One of the key challenges to breast cancer research has been to create a realistic model of this disease. Bob Weinberg and colleagues now report a new method for reconstructing human mammary epithelium in mice, which highlights the importance of the stroma in breast tumorigensis.

The authors hypothesized that establishing human mammary stroma within the mouse mammary fat pad would provide a suitable environment for the human mammary epithelial cells (MECs) to grow. To do this, they injected a mixture of irradiated and non-irradiated mammary stromal fibroblasts into the mammary fat pads of immunocompromised mice — irradiation has been previously shown to activate expression of proteases, matrix proteins and growth factors in fibroblasts. Subsequent injection of a mixture of human breast fibroblasts and human MECs prepared from histologically normal human reduction mammoplasty tissues into the humanized stromal fat pads led to development of human epithelial growths with acinar, ductal and lobular structures. Weinberg and colleagues observed that this human breast tissue was fully functional during pregnancy — the cells were histologically normal, and synthesized and secreted lipids into the lumina of the human acini.
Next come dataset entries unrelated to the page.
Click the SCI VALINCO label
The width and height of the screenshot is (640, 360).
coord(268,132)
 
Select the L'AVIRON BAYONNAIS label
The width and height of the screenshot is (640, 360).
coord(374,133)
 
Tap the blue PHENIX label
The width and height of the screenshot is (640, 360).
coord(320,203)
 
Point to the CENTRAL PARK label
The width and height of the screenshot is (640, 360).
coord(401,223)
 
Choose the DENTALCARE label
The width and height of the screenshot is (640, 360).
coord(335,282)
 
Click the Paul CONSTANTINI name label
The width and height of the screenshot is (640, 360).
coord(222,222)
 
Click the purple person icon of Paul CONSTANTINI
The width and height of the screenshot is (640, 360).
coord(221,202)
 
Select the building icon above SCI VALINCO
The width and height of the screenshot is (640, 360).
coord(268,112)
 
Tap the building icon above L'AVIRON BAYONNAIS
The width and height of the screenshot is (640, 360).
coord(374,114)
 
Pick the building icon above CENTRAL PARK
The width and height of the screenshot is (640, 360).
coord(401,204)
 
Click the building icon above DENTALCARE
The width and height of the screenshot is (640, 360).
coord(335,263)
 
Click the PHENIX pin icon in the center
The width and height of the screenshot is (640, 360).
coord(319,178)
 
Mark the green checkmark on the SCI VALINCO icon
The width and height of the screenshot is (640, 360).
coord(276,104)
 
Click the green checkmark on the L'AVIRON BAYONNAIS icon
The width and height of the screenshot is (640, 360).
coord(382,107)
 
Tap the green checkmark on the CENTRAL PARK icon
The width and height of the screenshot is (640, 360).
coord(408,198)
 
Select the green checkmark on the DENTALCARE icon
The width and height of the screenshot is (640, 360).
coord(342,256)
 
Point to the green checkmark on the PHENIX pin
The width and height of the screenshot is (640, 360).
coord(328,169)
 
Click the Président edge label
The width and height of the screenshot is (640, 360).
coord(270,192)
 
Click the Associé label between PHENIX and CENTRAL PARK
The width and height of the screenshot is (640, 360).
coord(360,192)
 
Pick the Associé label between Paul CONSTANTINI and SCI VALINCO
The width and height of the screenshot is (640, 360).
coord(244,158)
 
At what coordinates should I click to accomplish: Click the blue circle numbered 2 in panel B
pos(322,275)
When human MEC preparations isolated from patients who had undergone mammoplasty were introduced into the humanized stromal fat pads without addition of primary human mammary fibroblasts, 30% of the samples underwent hyperplastic ductal growth. This indicates that the primary human fibroblasts suppress hyperplasia.
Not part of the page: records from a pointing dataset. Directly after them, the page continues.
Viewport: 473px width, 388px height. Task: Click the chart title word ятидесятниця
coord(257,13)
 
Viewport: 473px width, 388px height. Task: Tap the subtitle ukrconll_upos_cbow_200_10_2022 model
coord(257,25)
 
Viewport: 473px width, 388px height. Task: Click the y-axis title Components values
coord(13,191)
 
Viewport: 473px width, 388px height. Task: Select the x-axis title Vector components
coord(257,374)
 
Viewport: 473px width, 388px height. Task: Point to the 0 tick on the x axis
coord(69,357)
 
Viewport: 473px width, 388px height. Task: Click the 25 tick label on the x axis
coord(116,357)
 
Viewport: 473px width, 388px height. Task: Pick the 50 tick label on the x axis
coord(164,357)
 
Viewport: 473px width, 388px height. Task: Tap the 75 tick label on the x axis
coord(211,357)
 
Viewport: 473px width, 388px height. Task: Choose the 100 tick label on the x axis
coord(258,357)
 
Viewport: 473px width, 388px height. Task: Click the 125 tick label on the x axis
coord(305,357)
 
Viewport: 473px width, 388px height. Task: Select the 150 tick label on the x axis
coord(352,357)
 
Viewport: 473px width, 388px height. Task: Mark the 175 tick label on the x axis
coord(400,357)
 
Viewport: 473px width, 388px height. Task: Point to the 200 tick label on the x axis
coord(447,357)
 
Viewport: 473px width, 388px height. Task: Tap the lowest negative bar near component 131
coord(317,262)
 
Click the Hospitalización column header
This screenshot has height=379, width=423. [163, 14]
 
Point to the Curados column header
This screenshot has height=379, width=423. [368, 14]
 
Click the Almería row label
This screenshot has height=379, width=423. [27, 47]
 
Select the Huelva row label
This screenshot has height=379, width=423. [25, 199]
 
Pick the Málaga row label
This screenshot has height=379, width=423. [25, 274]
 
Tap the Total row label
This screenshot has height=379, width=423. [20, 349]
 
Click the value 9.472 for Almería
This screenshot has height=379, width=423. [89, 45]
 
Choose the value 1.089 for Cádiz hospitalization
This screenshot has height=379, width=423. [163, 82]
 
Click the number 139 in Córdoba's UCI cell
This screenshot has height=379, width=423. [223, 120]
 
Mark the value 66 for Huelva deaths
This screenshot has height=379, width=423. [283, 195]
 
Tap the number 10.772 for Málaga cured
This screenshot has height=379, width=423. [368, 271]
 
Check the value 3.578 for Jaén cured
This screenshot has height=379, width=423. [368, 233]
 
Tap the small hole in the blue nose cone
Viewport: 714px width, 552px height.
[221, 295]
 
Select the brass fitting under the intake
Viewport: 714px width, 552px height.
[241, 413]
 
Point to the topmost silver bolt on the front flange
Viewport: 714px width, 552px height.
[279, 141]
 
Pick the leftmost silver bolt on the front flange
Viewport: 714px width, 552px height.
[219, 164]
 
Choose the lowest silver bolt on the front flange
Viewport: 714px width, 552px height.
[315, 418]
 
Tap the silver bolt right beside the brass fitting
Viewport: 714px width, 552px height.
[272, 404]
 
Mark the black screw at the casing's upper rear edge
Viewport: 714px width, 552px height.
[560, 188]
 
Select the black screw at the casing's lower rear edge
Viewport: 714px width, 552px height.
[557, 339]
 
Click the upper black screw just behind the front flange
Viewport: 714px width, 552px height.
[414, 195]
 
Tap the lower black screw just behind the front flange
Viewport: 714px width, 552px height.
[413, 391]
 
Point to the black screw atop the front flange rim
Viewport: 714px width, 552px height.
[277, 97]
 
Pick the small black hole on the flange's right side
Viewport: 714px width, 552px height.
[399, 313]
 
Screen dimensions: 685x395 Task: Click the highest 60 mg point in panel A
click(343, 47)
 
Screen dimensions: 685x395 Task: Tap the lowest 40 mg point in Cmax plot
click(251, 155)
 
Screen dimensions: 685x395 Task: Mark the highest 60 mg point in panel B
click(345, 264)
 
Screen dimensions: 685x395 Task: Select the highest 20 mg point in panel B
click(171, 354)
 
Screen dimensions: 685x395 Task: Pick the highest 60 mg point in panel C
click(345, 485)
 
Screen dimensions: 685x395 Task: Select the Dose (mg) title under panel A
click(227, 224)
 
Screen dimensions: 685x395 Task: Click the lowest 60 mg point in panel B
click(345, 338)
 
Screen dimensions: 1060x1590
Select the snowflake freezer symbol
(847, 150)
Two growth factors synthesized by mammary stromal cells are overexpressed by human breast cancer cells — hepatocyte growth factor causes hyperproliferation of mammary epithelium, and transforming growth factor-β1 inhibits proliferation of stromal cells and induces neoangiogenesis. The authors observed that when either of these factors was ectopically expressed in the humanized stromal fat pads, some of the injected human MEC cells that were isolated from mammoplasty samples developed into invasive and poorly differentiated carcinomas. Surprisingly, if MECs taken from the same patient but from different regions of the mammoplasty tissue were used, no carcinoma was formed.

The authors suggest that the reduction mammoplasty MECs must have included cells that were already abnormal when removed from the donor mammary gland (although this was undetectable by histology) and that these cells then thrived in the altered stromal environment. This model provides a new way of studying human breast cancer pathogenesis.